Aids meeting opens in South Africa

Activists jeered South Africa's health minister yesterday as a national Aids conference got under way amid mounting anger at a tepid government response to the disease, which activists say kills 600 South Africans a day. Protesters holding up signs...

Activists jeered South Africa's health minister yesterday as a national Aids conference got under way amid mounting anger at a tepid government response to the disease, which activists say kills 600 South Africans a day.

Protesters holding up signs reading "Save Our Youth, Save Our Future, Treat AIDS Now" heckled Health Minister Manto Tshabalala-Msimang as she opened the conference attended by some 2,500 delegates in the port city of Durban.

"Shame on you" rang out in the auditorium as the minister - blamed by Aids activists for delaying the introduction of life-prolonging anti-retroviral drugs - said South Africa would set its Aids policies "without influence from foreign agendas".

"Some say that providing anti-retrovirals is as simple as administering aspirin. Far from the truth," Ms Tshabalala-Msimang said to boos from the audience.

"The provision of anti-retroviral drugs in the public health sector is a subject which must be considered soberly, and the government is doing so."

The four-day Durban conference is the first national Aids meeting in South Africa, which has the single highest Aids caseload in the world with some 4.7 million people infected.

Economists say the epidemic is a significant threat to the future of the nation, Africa's economic powerhouse, with average life expectancy estimated at just 45 years by 2005.

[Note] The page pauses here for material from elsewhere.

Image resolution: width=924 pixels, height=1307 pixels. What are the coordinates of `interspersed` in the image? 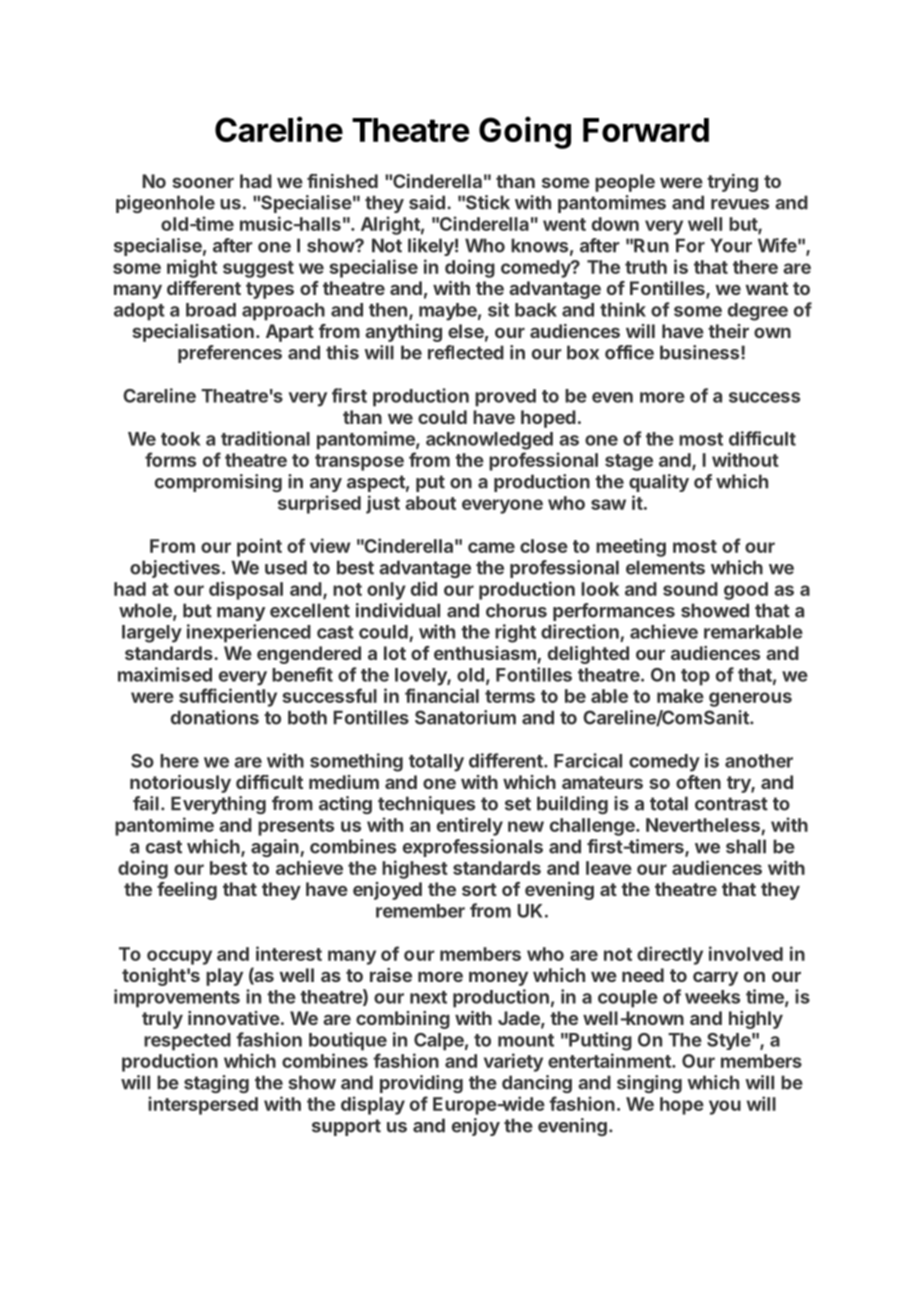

Critics say South Africa has moved too slowly on HIV/Aids and the government's refusal to permit public sector hospitals to use anti-retroviral drugs, the only medicines proven effective against Aids, has stoked anger.

President Thabo Mbeki's government has questioned the drugs as expensive, potentially dangerous and difficult to take, arguing that priority must go to fighting the widespread black poverty that remains nine years after the end of white rule.

Mr Mbeki did not attend yesterday's meeting. But Deputy President Jacob Zuma, who heads the National Aids Council, repeated that new drug treatments would be introduced - albeit only when the country was ready for them.

"We need to ensure that the necessary infrastructures are in place," Mr Zuma said. Peter Piot, head of the United Nations Aids body UNAIDS, hinted that South Africa was dangerously out of step with the rest of the world when it came to Aids treatment policy.

"Throughout the world the debate is not whether to offer anti-retroviral treatment, but how to do it," Mr Piot said in a video address to the meeting. "For heaven's sake, let's not wait until we have the perfect solution."

South Africa's vociferous Aids activist organisations have vowed to keep pressure on the government.

The Treatment Action Campaign, the nation's biggest activist group, this week backed civil disobedience as a way to force the government's hand, while protesters marched through Durban yesterday to make their voices heard.

"If they want proof it works, I am proof. I am alive," said 26-year-old Zinhle Thabetha, one of about 100 HIV-positive people getting anti-retroviral treatment through a local non-governmental organisation.